If all this were not enough, the work itself is an electrifying piece of compressed Romantic agony – mysterious, agitated and passionate. It first came to my attention through a magnificent Deutsche Grammophon recording from 2015 featuring violinist Daniel Hope, and gradually became indelibly imprinted on my consciousness. Despite repeated and somewhat obsessive listening, nothing quite prepared me for the experience of hearing it performed live in the superb acoustic of the Melbourne Recital Centre Salon. Pianist Daniel de Borah anchored the performance with glistening assurance, and violinist Andrew Haveron (standing in for Rebecca Chan) soared with a rich, sonorous tone. Violist James Wannan and cellist Thomas Rann complemented stunningly with glorious, unhurried legato, and the balance between instruments was perfect. This was a mesmerising reading of a captivating and elusive work; a consummate performance.

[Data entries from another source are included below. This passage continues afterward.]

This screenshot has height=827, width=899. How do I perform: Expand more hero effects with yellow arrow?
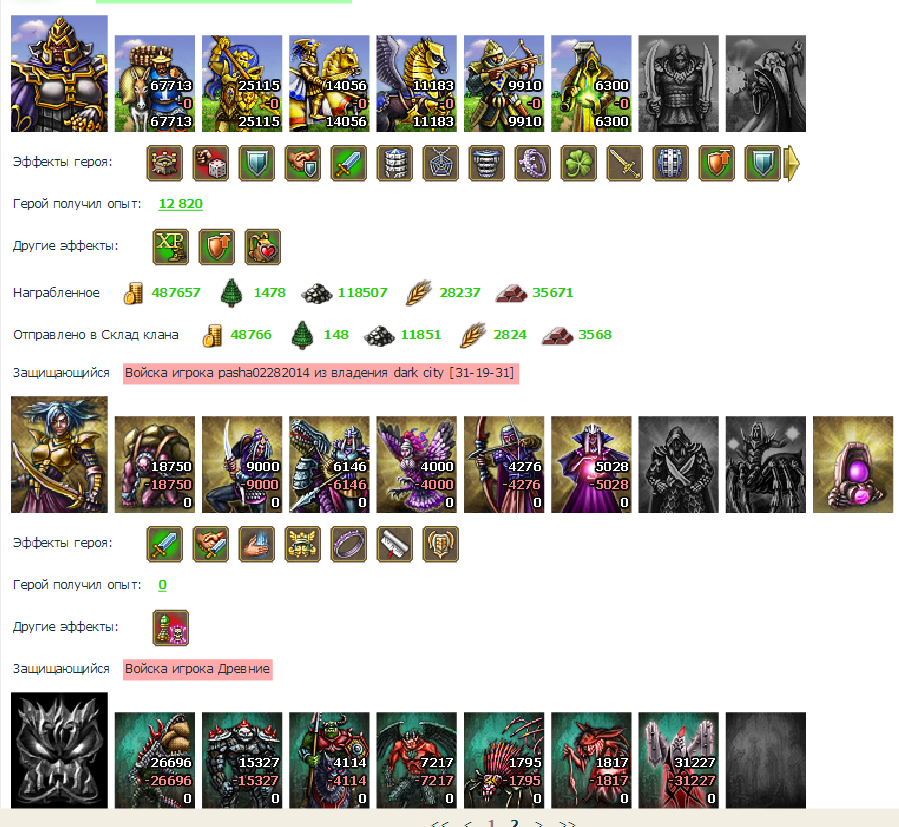click(792, 163)
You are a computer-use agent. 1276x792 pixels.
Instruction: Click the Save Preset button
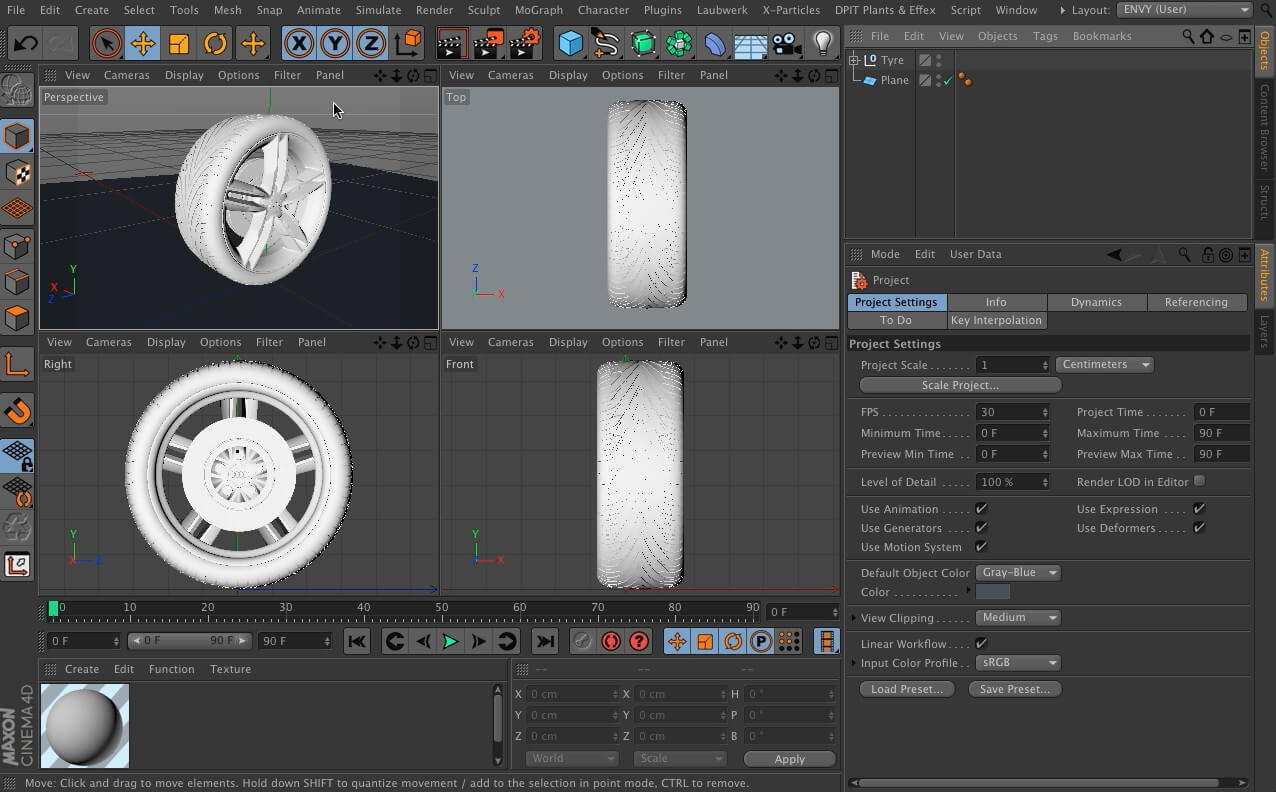[x=1014, y=689]
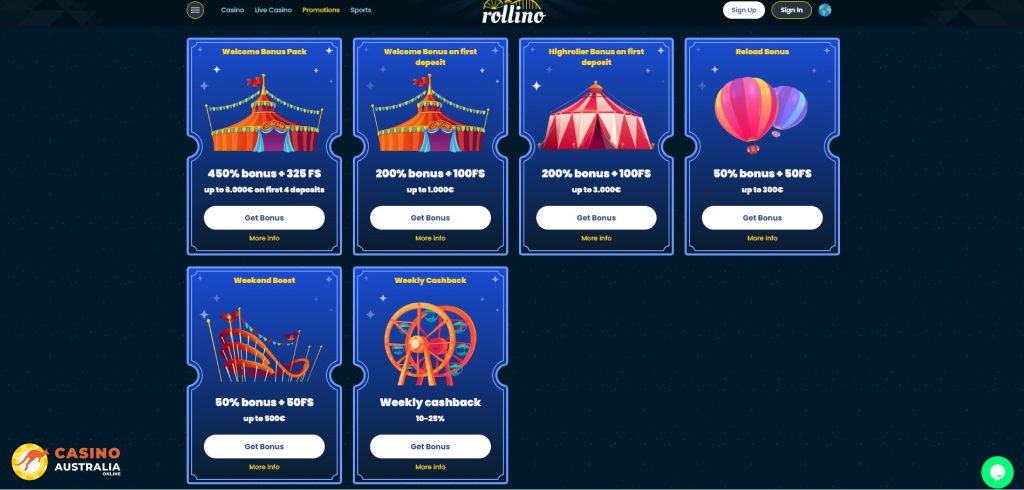This screenshot has height=490, width=1024.
Task: Open More info under Weekly Cashback
Action: (430, 467)
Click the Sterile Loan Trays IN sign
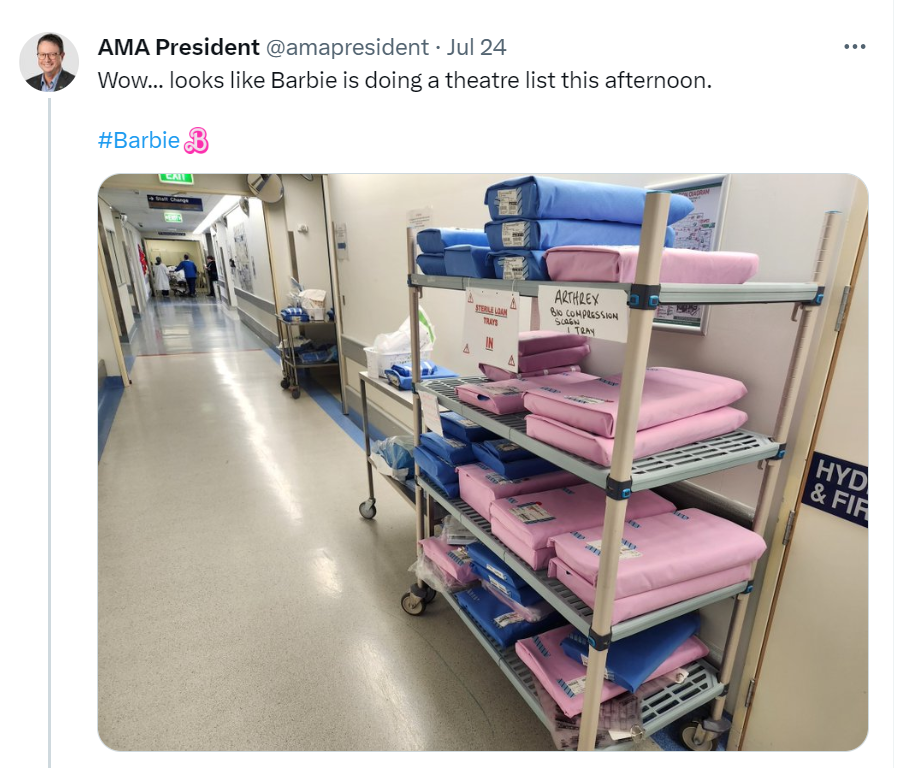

As was the case on the aforementioned recording, the Mahler Piano Quartet was performed in conjunction with one of Brahms’ three Piano Quartets: tonight, No 2 in A, Op. 26. This epic, four-movement work runs to around fifty minutes, and again de Borah shone in the lengthy opening Allegro Non Troppo movement, the beginning of which is deceptively innocent but quickly descends into turbulence. The quite extraordinary second Poco Adagio movement is characterised by a rippling arched piano motif that bristles with tension and is constantly on the brink of explosion. Again, the balance between instruments remained beautifully nuanced through to a breathy Allegro Finale.
The Australia Piano Quartet delivered a riveting performance of two magnificent Piano Quartets written approximately a decade apart, polar opposites in terms of length and conception but perfectly complementary. It was a privilege to witness, and it is to be hoped that this excellent ensemble will see fit to revisit Mahler’s Epic Fragment in the near future.